The cost ratio at CSFB's institutional-securities unit jumped to 91.2%
in the second quarter, from 77.5% in the first. That compares with 74% at
Deutsche Bank and 76.6% at UBS's investment bank.
And good bankers are getting more expensive. Although pay scales and
bonuses vary widely, bankers estimate that new managing directors --
typically bankers with at least eight or nine years' experience -- can now
earn more than $1 million, or more than €800,000, annually,
including bonuses.
CSFB's net profit shrank to 430 million Swiss francs ($343.7 million or
€279.1 million) in the second quarter from 759 million francs in
the blowout first quarter.
The bank's wealth and asset-management unit more than doubled its bottom
line, helped by gains in its private-equity portfolio.

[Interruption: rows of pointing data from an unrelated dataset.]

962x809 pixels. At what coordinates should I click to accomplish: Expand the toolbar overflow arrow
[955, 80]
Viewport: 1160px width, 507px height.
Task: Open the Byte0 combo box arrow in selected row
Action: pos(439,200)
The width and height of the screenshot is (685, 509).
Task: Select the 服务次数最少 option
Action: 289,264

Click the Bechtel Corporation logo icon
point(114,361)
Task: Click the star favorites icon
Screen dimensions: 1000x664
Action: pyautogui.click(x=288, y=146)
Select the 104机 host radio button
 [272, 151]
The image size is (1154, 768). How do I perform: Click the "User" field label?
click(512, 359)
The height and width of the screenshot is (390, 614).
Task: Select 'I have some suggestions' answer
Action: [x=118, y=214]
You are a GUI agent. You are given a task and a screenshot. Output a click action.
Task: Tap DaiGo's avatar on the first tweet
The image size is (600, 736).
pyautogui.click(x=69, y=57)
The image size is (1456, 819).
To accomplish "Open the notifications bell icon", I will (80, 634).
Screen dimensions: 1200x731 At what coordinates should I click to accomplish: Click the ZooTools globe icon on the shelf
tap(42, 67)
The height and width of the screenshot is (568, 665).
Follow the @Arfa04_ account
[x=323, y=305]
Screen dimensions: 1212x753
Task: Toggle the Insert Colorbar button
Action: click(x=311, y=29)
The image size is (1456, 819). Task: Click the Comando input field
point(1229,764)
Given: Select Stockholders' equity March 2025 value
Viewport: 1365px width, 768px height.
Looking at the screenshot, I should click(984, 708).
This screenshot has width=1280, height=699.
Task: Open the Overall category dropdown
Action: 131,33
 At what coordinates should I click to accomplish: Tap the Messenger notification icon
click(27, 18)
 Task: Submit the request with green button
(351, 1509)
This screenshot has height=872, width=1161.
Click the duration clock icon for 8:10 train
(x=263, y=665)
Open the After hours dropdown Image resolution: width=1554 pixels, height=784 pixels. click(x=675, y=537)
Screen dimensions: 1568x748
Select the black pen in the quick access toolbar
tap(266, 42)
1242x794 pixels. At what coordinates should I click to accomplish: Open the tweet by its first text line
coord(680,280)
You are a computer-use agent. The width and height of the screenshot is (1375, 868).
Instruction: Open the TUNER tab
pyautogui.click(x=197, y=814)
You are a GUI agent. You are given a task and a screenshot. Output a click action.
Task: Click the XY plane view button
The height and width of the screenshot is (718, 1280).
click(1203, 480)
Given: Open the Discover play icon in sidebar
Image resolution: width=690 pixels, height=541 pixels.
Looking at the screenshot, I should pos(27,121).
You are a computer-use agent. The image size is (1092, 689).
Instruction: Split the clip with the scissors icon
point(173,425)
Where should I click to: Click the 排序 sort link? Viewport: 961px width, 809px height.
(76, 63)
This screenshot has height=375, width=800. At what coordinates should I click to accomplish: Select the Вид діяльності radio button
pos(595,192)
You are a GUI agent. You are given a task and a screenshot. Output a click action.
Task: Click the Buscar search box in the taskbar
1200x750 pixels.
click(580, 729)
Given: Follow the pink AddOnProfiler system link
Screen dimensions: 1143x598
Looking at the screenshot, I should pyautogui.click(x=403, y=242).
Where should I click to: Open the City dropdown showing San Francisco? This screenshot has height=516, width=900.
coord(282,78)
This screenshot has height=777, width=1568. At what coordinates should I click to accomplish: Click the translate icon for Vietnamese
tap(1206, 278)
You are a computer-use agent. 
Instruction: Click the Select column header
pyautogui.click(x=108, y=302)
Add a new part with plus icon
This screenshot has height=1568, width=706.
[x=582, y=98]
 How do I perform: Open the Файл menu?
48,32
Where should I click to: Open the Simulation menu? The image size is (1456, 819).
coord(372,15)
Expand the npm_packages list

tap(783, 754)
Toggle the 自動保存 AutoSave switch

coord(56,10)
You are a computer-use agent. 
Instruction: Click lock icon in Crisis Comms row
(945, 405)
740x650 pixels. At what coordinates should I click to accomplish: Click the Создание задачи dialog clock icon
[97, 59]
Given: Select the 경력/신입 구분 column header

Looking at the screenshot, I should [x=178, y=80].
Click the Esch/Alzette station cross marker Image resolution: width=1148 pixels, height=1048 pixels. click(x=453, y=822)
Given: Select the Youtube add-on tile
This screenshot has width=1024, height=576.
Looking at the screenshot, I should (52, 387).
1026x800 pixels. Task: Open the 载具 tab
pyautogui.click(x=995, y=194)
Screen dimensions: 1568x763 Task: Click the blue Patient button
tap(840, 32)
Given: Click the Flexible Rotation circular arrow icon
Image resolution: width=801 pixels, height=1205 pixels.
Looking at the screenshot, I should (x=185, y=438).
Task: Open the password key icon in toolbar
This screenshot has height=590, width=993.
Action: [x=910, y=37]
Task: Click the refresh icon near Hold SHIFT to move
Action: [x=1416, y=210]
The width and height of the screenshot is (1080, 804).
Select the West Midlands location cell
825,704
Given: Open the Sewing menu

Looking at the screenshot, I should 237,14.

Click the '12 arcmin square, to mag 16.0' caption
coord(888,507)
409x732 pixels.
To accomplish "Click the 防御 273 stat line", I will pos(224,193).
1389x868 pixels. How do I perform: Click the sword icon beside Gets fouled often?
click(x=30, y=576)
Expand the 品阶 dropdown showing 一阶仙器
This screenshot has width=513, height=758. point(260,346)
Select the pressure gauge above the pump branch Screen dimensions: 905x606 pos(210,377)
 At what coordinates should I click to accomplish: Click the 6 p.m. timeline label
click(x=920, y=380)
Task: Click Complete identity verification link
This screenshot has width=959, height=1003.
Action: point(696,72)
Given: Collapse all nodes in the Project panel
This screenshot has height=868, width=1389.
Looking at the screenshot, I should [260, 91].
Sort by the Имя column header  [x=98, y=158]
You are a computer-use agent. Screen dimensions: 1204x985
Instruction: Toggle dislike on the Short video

But that good
performance masked the poor results at CSFB's other business, institutional
securities, where revenue plunged 22%, while expenses were just 8% lower
from the previous quarter. Profitability at the institutional-securities
division also plummeted, pushing down CSFB's return on average allocated
capital by half. The return on allocated capital measures profitability
generated on capital made available to CSFB by its parent group.
CSFB said it is hiring "selectively." Analysts expect CSFB to ramp up
hiring of bankers in Europe and Asia, where the bank has pledged to expand
the successful parts of its franchise, such as mortgage-backed securities,
distressed debt and private equity.
But the bank will have to make investments at a time when CSFB itself
admits prices for "talent," or investment-banking professionals, are rising
rapidly.
"If you look at the investment-banking industry, you see more hiring
drove up prices, what you often see at the end of a bull market," Oswald
Gruebel, chief executive officer of Credit Suisse Group, said when the bank
reported second-quarter earnings.
CSFB management says that a substantial increase in its equity
capital-markets group and mergers-and-acquisitions expertise in the first
quarter is its most marked spate of hiring for this year.
Deutsche Bank says it is adding staff this year, but that its hiring is
selective.
UBS has spent the past two years carefully bulking up, in part by
poaching bankers from rival firms, though it also continues to hire
selectively. "What we accomplished in 2001 and 2002 was to attract triple-A
bankers, the deal makers of 1999 and 2000, who were miserable at their
firms, as they had been told to fire some of their best people, cut back
and write off loans," said Ken Moelis, co-head of UBS's investment-banking
operations. "You start to think, 'I'm up for doing something
else.' "
UBS, having already completed much of the hiring CSFB and Deutsche Bank
are now being forced to do, isn't planning any large-scale hiring for the
third and fourth quarters.
"In investment banking, we are focusing on putting more resources into a
strategic-solutions group, such as tax and restructuring expertise," said
Mr. Moelis.
Gerry Rawcliffe, managing director at Fitch Ratings in London, said
costs can start rising quickly if banks go after entire teams of bankers
and analysts, rather than individuals.
"Obviously the current employers of those teams will be bidding
relatively aggressively to keep them on board," Mr. Rawcliffe said. "But I
don't think there's any evidence that we will see an immediate return to
the excesses we saw in the 1990s."
CSFB's new CEO, Brady Dougan, said that though the investment bank wants
to level the playing field in terms of compensation, it won't offer
multiyear guarantees for external hires, as was common practice at CSFB in
the late 1990s. That practice, part of a free-spending culture at the bank,
prompted the now-departed Mr. Mack to make unflattering comparisons between
CSFB and a casino.
As part of its effort to control costs, CSFB says it won't lavish money
on its businesses that look set to be unprofitable over the long term.
"Certainly, we would be prepared to lose market share rather than hang
in there and kill ourselves," Mr. Gruebel said.